‘Food and nutrition security as a central theme in the training of public managers in Brazil and Latin America is an initiative that should be praised. It’s about encouraging the creation of public policies in an intersectoral and participatory way and at the same time encouraging South-South cooperation strategies,’ said the director of the World Food Programme (WFP) Centre of Excellence against Hunger in Brazil, Daniel Balaban, about the round table promoted this Friday (23) by the National School of Public Administration (ENAP), entitled “Challenges of the contemporary context and prospects for international cooperation”.
In addition to the WFP, representatives from other UN agencies that have supported the course were also invited: FAO, IFAD, IICA, OEI, PAHO, UNICEF, as well as representatives from the Brazilian government.
The event is part of the closing programme for the course ‘International Programme for Intersectoral Policies: Perspectives on Sovereignty Policies and Food and Nutrition Security’, which trains 23 Brazilian and 12 Latin American public managers in public policy strategies.
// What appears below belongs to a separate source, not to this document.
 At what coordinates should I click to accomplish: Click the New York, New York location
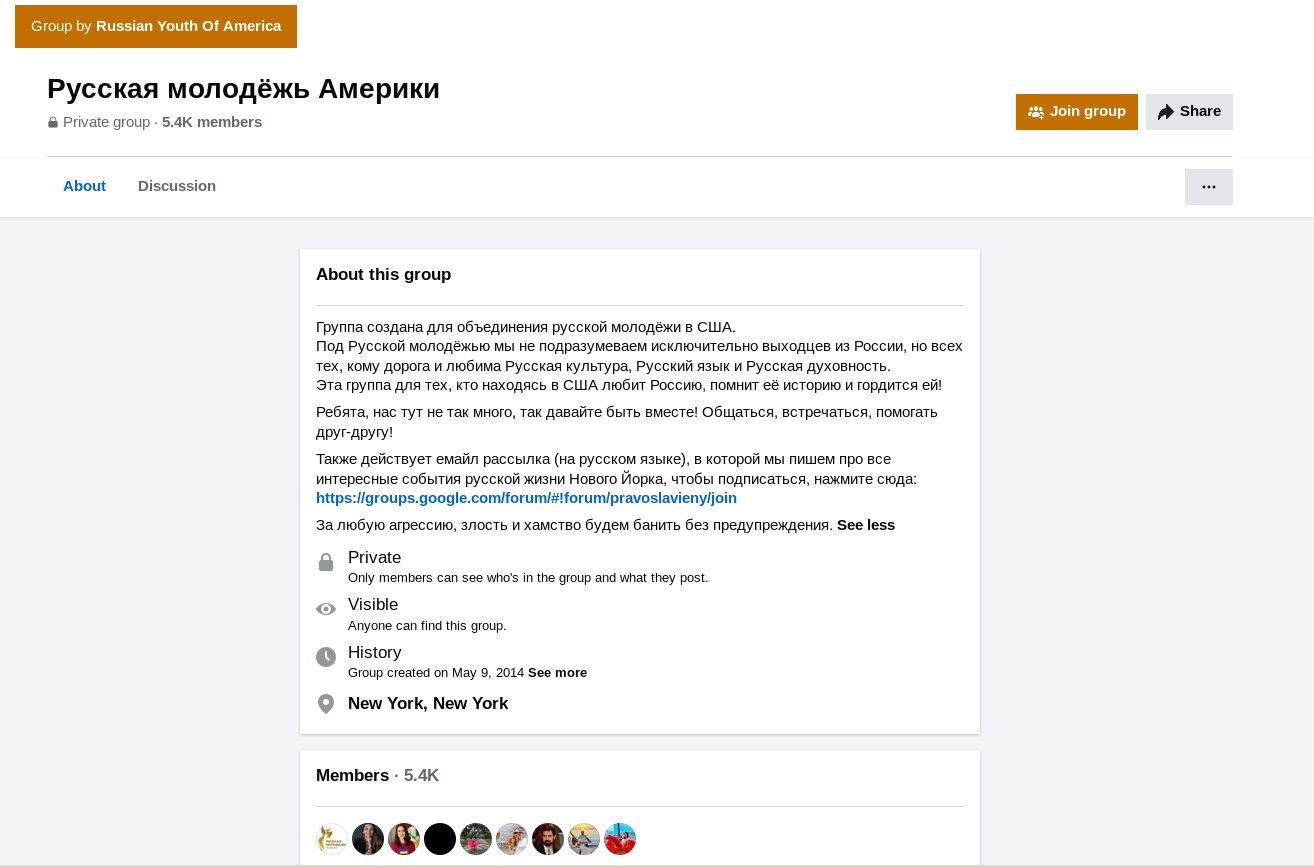point(428,703)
The course dealt with food and nutrition security in detail, including the formulation of public policies and monitoring, the link between access to and production of adequate and healthy food, human health and food culture.
For WFP Centre of Excellence nutritionist Eliene Sousa, the course shows how much Brazil’s food and nutrition security is a benchmark for the world. ‘ENAP provides this exchange within the public service. It’s important for Brazilian civil servants to be able to exchange with other managers in Latin America, to find out what is being done in other countries in the area of food security, which is a form of South-South cooperation,’ she said.
Eliene mediated one of the discussion tables at the course, in which eight students presented a case study on public policies. Among the topics covered were: the National Strategy for Healthy Eating in Schools; the National School Feeding Programme; the National Urban and Peri-urban Agriculture Programme; the Breastfeeding and Milk Bank Programme; and the Ecuadorian policy against child malnutrition.
‘From the point of view of public management, it’s important to give internal visibility to existing Brazilian policies, but also to analyse them from an international perspective, in order to gain a perspective and increase awareness of the relevance of the work being done in the area of food and nutrition security in various countries around the world,’ said Eliene.